** Exercise directions **
Check every line below for the word "checkbox" and show those that hold it.

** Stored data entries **
BEGIN
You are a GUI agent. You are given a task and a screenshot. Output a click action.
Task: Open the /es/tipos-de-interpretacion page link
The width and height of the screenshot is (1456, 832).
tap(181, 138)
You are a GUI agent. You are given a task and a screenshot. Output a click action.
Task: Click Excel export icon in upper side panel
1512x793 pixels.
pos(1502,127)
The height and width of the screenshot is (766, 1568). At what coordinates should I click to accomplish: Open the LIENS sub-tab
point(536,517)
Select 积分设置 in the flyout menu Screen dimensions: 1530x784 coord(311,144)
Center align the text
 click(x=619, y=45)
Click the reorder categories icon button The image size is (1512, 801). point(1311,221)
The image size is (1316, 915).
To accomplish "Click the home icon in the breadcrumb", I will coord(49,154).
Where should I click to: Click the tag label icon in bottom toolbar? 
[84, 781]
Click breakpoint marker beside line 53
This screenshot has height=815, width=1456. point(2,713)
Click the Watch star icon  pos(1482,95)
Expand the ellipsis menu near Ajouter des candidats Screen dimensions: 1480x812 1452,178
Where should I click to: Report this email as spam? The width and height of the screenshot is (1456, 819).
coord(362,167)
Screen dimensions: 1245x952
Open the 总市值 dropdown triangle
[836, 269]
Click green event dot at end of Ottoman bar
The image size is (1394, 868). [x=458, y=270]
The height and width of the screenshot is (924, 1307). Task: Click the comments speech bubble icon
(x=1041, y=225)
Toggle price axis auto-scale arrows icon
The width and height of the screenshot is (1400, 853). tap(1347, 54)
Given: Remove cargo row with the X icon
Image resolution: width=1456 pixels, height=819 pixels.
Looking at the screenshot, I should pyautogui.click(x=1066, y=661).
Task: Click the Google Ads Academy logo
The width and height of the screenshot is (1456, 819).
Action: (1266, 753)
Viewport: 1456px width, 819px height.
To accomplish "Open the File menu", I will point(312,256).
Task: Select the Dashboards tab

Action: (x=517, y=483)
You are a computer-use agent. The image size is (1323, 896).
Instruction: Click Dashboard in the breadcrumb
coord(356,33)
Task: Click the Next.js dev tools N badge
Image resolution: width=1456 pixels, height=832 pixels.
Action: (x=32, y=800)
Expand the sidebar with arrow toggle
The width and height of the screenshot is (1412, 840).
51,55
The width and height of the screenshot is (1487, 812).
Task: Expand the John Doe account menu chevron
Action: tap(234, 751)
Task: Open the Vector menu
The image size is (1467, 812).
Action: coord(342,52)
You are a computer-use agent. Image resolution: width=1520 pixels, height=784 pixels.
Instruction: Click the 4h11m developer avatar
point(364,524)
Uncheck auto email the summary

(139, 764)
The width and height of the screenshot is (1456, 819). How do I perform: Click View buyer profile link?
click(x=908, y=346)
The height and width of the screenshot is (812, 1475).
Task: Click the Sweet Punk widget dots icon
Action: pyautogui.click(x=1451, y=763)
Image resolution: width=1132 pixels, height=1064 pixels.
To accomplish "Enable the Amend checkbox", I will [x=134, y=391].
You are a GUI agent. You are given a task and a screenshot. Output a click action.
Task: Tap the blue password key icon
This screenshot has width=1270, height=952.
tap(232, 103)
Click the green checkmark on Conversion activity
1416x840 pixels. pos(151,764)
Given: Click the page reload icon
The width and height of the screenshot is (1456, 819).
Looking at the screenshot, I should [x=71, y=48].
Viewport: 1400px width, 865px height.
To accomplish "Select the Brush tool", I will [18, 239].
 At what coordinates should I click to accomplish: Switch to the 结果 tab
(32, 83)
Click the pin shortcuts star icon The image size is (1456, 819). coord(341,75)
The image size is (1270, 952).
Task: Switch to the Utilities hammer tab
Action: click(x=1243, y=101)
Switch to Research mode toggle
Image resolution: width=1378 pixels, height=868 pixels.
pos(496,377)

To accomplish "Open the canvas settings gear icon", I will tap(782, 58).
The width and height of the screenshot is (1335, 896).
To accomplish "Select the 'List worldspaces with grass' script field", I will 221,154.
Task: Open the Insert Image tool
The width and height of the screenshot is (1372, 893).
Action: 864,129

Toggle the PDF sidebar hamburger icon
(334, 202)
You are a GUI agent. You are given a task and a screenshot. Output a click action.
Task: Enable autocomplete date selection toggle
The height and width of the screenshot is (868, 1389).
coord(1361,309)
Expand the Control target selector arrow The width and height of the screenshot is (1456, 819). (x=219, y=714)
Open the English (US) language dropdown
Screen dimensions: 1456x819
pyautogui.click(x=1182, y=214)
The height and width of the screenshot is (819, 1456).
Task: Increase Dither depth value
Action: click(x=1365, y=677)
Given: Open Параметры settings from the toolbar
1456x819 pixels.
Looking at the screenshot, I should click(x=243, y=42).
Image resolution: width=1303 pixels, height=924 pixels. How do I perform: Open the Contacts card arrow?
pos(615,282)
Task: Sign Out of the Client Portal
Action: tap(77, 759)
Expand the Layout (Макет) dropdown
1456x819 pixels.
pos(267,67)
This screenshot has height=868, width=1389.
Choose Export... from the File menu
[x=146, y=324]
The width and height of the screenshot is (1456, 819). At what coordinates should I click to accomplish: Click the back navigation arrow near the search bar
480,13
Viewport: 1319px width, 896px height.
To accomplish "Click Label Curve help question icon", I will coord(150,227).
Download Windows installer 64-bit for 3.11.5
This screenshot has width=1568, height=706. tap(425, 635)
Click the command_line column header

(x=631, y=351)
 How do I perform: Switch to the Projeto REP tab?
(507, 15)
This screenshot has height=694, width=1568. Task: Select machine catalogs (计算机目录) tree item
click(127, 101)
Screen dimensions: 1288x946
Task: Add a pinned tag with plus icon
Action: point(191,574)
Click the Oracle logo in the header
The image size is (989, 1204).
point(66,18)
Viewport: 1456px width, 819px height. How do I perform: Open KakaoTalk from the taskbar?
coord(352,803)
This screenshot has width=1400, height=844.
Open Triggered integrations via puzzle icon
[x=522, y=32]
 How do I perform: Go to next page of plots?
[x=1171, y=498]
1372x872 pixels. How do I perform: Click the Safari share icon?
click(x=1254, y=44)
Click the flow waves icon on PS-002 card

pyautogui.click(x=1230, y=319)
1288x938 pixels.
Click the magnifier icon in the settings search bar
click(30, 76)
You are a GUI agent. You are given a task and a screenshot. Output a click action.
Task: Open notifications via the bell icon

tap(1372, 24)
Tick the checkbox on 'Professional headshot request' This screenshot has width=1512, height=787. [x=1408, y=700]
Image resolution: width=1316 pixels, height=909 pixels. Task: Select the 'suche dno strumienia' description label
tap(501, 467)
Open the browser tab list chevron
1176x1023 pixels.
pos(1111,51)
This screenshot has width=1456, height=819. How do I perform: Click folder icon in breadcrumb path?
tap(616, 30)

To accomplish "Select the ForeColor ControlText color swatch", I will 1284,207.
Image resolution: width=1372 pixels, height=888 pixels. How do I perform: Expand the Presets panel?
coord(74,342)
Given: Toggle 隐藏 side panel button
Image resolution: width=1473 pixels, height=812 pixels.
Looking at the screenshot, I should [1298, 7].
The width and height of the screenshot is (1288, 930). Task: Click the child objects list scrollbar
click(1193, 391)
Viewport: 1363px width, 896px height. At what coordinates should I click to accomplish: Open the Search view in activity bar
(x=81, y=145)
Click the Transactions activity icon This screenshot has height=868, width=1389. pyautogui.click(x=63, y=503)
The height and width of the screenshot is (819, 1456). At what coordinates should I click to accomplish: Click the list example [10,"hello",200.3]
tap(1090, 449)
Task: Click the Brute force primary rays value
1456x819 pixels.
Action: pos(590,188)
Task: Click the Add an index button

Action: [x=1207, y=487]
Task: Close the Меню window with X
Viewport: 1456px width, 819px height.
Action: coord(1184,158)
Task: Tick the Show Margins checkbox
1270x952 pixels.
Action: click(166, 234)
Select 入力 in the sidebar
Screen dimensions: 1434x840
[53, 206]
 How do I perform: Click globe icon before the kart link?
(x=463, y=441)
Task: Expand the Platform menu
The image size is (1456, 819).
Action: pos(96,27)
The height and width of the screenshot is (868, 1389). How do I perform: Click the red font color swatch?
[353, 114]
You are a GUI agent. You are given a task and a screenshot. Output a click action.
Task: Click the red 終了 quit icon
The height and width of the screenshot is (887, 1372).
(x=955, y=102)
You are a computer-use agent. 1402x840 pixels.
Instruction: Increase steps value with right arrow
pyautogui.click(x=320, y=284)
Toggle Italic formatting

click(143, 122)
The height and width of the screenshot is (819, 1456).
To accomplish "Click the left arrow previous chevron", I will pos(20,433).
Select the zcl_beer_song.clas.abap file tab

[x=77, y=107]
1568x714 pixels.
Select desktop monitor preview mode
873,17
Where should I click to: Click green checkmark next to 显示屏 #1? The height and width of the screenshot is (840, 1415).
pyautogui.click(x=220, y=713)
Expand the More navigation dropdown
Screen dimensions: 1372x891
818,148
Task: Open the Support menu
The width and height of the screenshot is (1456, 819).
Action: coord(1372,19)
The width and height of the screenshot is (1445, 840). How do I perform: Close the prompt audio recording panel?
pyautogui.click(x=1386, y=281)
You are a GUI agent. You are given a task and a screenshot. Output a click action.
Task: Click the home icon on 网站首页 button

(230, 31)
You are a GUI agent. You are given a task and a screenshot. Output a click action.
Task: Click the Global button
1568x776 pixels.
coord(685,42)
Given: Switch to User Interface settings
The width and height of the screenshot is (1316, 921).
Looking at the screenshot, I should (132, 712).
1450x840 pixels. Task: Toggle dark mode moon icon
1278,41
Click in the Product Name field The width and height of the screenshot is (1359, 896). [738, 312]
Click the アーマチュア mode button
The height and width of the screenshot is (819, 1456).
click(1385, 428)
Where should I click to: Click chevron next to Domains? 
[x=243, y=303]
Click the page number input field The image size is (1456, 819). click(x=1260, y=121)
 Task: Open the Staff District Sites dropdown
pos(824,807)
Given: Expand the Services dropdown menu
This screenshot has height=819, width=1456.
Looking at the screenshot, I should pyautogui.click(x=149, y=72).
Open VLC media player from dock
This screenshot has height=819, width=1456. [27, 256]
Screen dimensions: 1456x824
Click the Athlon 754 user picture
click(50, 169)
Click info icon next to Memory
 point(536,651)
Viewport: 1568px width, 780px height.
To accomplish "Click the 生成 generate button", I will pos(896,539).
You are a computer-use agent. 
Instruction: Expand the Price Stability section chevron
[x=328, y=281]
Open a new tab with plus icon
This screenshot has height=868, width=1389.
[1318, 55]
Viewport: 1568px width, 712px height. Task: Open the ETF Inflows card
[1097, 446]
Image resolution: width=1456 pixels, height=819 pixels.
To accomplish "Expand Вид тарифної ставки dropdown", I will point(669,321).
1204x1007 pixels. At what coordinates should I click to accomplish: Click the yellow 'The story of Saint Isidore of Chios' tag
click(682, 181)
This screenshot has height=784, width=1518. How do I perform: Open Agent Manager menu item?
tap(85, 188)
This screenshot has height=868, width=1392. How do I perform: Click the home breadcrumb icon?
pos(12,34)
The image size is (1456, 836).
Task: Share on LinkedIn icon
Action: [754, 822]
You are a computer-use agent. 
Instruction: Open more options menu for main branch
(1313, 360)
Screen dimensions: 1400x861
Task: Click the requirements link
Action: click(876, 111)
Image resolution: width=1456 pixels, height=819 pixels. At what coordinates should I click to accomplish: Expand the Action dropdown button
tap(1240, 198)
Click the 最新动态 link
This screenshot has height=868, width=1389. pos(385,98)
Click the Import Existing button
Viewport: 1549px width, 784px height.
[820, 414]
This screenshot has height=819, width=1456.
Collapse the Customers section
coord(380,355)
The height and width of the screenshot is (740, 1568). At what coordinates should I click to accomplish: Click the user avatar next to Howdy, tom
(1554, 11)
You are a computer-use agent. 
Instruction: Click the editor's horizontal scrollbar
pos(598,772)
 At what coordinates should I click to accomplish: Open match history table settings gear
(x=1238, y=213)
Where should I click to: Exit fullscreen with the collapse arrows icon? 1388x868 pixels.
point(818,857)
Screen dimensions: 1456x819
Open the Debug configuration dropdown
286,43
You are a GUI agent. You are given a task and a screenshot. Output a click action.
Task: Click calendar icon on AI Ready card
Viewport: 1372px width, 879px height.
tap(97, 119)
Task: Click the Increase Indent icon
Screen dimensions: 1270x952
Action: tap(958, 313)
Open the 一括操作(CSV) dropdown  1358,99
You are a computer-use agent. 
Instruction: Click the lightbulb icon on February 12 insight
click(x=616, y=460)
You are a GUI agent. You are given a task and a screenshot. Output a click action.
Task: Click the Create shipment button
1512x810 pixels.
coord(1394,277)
END
** Solution for this problem **
To accomplish "Enable the Amend checkbox", I will [x=134, y=391].
Tick the checkbox on 'Professional headshot request' This screenshot has width=1512, height=787. [x=1408, y=700]
Task: Tick the Show Margins checkbox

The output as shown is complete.